# Tortuga's Knife Stand



## State_Vet (Oct 10, 2006)

I told Jim I would have to one up him on the pen he built me, I tried my best but I still think he got me. I built him a display stand for the benefit knife he won. I used the rest of the shed antler for the knife rest. I need to stain your sheath and it will all go in the mail.


----------



## essayons75 (May 15, 2006)

WOW!


----------



## Slip (Jul 25, 2006)

Super nice!!! Congrats Jim.


----------



## bill (May 21, 2004)

that looks great


----------



## Tortuga (May 21, 2004)

Friggin' SPECTACULALR, George !!!!...but I didn't expect anything else..:biggrin:

Man..you are a true ARTIST.. got that right brain working on that stand..

I stand in second place on this 'un.. Yore 'writin' stick' just don't compare to that combo...

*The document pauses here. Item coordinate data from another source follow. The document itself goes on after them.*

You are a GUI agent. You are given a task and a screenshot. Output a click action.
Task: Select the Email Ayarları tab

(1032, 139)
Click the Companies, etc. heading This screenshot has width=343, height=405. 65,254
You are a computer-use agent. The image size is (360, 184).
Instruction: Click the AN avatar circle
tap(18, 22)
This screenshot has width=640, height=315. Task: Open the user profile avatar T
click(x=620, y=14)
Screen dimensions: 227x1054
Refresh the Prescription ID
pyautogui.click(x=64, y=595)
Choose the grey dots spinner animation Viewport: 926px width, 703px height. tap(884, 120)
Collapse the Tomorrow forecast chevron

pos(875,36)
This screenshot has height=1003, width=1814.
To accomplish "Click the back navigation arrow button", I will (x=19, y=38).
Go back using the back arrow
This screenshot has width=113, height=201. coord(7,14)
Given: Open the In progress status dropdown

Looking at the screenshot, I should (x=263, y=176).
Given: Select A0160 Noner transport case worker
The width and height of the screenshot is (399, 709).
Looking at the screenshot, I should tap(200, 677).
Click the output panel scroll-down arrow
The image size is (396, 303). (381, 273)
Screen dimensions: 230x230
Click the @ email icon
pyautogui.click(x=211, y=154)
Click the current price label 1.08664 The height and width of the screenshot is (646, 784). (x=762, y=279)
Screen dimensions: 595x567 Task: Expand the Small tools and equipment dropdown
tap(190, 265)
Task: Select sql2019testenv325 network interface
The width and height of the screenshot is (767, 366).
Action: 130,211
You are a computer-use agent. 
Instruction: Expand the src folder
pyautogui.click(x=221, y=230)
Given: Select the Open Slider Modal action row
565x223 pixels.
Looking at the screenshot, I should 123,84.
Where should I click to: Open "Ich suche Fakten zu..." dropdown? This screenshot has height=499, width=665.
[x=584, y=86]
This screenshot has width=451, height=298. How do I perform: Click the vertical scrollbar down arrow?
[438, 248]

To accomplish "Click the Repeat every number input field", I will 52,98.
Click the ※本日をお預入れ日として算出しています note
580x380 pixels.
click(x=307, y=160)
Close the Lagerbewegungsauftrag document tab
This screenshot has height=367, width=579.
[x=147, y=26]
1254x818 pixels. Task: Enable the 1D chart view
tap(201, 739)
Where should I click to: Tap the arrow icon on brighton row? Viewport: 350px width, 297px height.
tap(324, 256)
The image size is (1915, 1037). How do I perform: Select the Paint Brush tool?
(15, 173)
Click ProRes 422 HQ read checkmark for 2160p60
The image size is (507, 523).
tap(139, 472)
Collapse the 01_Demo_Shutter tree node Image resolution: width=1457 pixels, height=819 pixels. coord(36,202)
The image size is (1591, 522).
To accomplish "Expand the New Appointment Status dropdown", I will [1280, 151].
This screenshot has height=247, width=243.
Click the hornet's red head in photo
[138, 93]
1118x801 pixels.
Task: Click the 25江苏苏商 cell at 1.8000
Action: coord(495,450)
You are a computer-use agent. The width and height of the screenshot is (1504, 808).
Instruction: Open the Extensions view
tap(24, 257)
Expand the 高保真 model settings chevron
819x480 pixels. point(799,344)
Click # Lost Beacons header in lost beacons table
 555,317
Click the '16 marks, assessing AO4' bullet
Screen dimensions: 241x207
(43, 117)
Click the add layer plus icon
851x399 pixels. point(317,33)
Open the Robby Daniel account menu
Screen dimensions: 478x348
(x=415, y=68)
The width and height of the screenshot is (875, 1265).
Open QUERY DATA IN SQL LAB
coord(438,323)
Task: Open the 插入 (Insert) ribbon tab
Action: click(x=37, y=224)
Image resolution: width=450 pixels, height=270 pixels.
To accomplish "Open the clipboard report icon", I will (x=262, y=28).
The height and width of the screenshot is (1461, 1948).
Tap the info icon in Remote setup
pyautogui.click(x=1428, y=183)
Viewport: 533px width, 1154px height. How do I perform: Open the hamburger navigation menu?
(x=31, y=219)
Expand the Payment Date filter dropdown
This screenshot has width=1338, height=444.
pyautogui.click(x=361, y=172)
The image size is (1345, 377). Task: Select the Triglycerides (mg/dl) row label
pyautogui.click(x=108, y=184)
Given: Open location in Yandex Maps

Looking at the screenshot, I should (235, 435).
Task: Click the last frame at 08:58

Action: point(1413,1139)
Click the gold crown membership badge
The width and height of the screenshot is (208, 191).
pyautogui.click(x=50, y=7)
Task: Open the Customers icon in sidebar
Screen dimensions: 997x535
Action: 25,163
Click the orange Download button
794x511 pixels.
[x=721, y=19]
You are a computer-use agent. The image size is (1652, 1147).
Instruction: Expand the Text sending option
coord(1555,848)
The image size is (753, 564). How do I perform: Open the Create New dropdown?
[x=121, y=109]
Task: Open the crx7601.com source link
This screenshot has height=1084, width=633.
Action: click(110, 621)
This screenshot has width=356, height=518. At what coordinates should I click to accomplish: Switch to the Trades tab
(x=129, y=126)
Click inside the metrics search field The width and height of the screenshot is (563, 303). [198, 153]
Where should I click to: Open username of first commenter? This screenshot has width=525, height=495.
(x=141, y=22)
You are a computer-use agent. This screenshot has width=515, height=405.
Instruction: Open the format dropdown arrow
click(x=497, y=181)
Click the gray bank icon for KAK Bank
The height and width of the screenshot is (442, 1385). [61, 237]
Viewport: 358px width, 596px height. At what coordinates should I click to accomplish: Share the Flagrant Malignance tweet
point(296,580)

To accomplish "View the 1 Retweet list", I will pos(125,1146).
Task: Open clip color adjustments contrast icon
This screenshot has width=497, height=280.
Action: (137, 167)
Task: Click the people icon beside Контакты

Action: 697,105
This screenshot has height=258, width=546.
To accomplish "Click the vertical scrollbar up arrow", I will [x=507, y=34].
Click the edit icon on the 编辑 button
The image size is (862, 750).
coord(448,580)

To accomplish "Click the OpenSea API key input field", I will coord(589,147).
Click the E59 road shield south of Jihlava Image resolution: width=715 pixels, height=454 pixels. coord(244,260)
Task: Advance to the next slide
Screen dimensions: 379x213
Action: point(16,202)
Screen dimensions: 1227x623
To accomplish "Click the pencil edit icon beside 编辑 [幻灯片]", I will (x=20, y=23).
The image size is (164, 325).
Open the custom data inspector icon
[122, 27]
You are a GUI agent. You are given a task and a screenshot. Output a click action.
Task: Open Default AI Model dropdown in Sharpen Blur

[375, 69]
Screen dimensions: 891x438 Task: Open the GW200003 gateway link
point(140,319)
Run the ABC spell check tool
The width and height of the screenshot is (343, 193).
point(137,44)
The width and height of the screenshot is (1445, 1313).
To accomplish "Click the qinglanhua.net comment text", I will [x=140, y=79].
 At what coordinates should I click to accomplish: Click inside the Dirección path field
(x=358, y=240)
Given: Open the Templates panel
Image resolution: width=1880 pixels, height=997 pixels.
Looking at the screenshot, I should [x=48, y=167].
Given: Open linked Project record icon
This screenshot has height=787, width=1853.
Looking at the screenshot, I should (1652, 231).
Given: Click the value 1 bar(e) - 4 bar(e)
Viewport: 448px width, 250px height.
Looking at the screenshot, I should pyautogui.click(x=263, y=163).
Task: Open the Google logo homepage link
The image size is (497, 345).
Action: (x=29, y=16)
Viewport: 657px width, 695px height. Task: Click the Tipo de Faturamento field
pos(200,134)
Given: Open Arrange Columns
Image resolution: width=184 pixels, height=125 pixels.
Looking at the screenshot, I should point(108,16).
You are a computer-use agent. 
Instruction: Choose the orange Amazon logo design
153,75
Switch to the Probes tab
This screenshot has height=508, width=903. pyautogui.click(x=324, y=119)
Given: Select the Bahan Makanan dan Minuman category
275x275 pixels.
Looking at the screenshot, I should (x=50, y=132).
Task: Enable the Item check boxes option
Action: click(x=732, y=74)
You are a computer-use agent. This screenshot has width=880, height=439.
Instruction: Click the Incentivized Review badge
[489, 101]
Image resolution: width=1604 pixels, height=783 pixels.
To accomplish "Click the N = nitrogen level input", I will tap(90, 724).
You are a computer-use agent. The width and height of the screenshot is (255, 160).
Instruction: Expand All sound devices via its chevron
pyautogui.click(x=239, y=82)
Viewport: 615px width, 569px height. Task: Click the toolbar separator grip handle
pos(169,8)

Take care of yourself, Buddy....and THANKS...:biggrin:


----------



## State_Vet (Oct 10, 2006)

Glad you like it Jim, the bottom is some of that cedar I brought you.


----------



## huntr4life (Apr 30, 2007)

Wow, george, that looks awesome.


----------



## FishBone (Oct 11, 2004)

That is awesome looking.
Very good job


----------



## Flat Fish (Jun 18, 2005)

That is one cool knife there.


----------



## Haute Pursuit (Jun 26, 2006)

That looks impressive! Great looking work bud!


----------



## lady linda (Nov 25, 2008)

WOW ! Very nice work and the pictures are great.


----------



## Texas1960 (Jun 20, 2009)

Outstanding display! Wish I was that artistic!


----------



## State_Vet (Oct 10, 2006)

Texas1960 said:


> Outstanding display! Wish I was that artistic!


I stayed at a Holiday Inn Express the night before:wink:


----------



## Fishnut (May 21, 2004)

WOW,

that is all I can say.


----------



## Robert A. (Jan 8, 2009)

Great work State!!!! Great imagination Mate!!


----------